There is no cure for measles, just treatment of the symptoms.

Dr. Maria Pilar Gutierrez, a pediatric infectious diseases specialist with Joe DiMaggio Children’s Hospital urges parents to get their children vaccinated.

“It is unforgivable to have a child contract a disease that could have been preventable,” she said.

Before a measles vaccine became available in the early 1960s, 400 to 500 people died each year, according to the Centers for Disease Control and Prevention. By 2000, the disease was eliminated in the United States.

Diseases crop up more frequently

Meanwhile, measles isn’t the only vaccine-preventable disease surfacing in the state. Florida’s children have experienced the spread of other diseases in the last few years such chicken pox and pertussis (known as whooping cough). So far, Florida has been spared from mumps cases although the disease has hit colleges in the Northeast.

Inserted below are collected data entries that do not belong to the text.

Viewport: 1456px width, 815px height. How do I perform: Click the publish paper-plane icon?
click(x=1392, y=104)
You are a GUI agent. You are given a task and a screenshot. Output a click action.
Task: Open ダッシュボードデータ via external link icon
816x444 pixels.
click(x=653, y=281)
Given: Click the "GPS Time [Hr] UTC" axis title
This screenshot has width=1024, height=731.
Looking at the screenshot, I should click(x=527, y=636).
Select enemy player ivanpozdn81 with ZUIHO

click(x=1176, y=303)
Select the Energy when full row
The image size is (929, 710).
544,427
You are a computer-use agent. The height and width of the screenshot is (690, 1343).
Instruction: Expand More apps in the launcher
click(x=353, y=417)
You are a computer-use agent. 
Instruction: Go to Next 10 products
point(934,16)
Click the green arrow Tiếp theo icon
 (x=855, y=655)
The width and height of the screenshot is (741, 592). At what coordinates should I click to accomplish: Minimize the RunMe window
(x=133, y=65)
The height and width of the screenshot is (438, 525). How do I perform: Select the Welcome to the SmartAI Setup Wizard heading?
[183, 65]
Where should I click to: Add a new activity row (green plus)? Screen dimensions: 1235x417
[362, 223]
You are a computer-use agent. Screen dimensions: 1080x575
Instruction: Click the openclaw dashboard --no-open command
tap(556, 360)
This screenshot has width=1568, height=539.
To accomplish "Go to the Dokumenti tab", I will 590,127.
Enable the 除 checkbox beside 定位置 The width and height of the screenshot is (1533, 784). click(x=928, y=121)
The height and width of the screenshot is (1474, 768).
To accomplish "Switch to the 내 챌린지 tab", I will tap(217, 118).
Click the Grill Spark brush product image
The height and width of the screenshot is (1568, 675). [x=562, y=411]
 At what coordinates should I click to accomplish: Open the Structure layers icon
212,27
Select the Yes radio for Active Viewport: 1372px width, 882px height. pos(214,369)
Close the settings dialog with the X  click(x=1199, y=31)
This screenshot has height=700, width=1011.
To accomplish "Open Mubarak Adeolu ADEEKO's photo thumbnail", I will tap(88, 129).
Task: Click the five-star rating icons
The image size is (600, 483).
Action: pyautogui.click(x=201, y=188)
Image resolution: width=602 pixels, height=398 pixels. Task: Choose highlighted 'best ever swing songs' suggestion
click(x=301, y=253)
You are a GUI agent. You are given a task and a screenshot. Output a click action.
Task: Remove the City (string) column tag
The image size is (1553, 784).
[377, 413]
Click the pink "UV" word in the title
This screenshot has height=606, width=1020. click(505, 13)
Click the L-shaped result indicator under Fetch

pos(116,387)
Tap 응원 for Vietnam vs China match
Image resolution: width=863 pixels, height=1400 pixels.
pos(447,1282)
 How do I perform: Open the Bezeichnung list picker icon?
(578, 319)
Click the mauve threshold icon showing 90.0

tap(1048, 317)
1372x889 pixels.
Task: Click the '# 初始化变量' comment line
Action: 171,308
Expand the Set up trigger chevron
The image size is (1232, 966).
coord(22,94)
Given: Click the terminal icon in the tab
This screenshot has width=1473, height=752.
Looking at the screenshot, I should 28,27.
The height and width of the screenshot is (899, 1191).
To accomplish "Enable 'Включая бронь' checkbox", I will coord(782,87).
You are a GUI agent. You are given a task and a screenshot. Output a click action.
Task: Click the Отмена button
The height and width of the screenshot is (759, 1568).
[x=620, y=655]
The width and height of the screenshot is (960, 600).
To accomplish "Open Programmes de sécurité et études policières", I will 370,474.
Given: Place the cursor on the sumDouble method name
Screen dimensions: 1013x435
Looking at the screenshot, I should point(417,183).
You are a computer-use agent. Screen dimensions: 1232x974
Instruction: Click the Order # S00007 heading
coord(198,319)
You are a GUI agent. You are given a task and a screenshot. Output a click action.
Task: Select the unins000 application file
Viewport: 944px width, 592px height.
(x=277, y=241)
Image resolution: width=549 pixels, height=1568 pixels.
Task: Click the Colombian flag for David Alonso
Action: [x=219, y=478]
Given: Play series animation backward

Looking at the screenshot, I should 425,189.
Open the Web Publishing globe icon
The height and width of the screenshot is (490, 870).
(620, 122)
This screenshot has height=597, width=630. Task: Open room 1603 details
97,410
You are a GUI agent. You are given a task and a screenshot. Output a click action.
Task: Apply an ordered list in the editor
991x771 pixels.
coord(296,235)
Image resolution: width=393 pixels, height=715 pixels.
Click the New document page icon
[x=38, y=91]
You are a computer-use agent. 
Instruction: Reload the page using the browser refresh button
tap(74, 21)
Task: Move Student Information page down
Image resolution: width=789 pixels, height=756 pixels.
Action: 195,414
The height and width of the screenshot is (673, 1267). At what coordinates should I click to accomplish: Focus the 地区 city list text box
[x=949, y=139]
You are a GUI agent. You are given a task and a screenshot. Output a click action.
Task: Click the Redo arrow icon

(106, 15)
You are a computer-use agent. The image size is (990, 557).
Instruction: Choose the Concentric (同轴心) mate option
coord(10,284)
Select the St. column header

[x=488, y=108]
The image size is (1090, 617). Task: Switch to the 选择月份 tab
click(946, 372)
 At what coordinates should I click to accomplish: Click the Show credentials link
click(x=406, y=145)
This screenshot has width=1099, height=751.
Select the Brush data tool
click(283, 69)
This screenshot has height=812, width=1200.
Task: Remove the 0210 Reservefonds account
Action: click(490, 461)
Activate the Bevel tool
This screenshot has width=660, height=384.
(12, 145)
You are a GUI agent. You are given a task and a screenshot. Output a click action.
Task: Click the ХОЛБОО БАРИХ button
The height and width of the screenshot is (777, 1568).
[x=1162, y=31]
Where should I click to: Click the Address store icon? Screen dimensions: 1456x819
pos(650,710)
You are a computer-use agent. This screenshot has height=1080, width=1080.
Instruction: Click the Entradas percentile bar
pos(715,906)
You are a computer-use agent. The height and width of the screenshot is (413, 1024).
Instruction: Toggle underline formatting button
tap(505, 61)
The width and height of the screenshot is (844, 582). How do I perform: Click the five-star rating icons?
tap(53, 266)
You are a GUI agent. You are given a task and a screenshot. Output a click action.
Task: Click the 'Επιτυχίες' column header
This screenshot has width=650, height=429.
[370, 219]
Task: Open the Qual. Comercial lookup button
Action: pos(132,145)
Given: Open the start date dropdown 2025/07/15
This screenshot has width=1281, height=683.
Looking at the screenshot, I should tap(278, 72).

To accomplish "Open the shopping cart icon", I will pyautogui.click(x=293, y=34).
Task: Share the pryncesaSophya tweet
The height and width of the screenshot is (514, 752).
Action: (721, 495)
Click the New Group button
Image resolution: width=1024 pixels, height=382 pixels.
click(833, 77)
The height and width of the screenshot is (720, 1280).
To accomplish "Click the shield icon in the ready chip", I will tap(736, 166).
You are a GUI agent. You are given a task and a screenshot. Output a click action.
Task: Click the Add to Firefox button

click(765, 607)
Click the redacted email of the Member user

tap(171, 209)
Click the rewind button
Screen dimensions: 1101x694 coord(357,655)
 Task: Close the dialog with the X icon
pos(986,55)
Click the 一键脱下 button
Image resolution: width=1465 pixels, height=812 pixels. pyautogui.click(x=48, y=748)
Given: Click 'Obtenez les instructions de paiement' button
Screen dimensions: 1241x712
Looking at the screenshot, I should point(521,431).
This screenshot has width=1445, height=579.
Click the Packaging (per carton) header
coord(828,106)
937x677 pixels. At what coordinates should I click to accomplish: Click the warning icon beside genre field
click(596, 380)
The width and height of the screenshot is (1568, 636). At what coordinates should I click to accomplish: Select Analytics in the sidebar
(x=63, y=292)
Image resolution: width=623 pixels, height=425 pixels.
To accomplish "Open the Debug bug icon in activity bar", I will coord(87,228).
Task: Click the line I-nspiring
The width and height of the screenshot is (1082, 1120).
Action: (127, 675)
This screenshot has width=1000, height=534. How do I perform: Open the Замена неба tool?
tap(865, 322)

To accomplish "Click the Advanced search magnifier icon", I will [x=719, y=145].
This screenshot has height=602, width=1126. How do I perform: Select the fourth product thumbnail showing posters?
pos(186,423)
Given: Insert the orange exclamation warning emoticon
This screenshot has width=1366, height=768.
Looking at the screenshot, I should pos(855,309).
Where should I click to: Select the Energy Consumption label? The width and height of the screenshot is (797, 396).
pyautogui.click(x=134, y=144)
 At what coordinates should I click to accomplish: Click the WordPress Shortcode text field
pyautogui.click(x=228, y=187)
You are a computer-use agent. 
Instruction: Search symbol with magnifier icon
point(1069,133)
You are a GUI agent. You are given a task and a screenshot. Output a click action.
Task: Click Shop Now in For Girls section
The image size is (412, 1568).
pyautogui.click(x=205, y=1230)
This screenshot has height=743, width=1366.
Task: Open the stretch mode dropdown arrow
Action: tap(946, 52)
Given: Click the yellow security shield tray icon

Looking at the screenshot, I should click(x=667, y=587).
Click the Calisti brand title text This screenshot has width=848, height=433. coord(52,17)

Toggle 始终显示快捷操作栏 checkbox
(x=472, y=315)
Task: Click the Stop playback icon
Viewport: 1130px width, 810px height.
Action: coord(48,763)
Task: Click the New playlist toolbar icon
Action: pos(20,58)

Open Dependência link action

With preventable diseases cropping up more often, Amy Silver said it hasn’t swayed her decision not to vaccinate her two children in the Hillsborough County Public Schools and one in private preschool. Silver said her family has a history of autoimmune weakness, which influenced her decision.

“I felt like if I vaccinated them, I would be playing Russian roulette,” she said. Silver has secured temporary medical exemptions for her children that need to be renewed annually.

She said she doesn’t keep it secret that her children are unvaccinated. With clean water and sanitation, Silver said she considers diseases like measles less serious than previous times in history.

“I don’t feel there’s any harm to others being around my kids.”

Pediatrician Michelle Tallado holds a single-dose of a vaccine that prevents measles, mumps and the rubella virus.
Pediatrician Michelle Tallado holds a single-dose of a vaccine that prevents measles, mumps and the rubella virus.

Pediatricians, who find themselves being asked to give medical exemptions, tend to give more temporary than permanent. Last year, students in Florida’s public and private schools were granted more temporary medical exemptions than religious. But with the strengthening anti-vaccine movement, some pediatricians are refusing to care for unvaccinated children. Large practices like Pediatric Associates in South Florida no longer accept unvaccinated patients.

But Dr. Thomas Lacy, division chief for primary care and urgent care at Nemours, said he treats unvaccinated children, although he continues counseling the parents about the benefits of vaccination every visit.

“To not immunize is basically going back to the pre-modern times when kids got sick and died. I mean, it’s just a step backwards,” he said.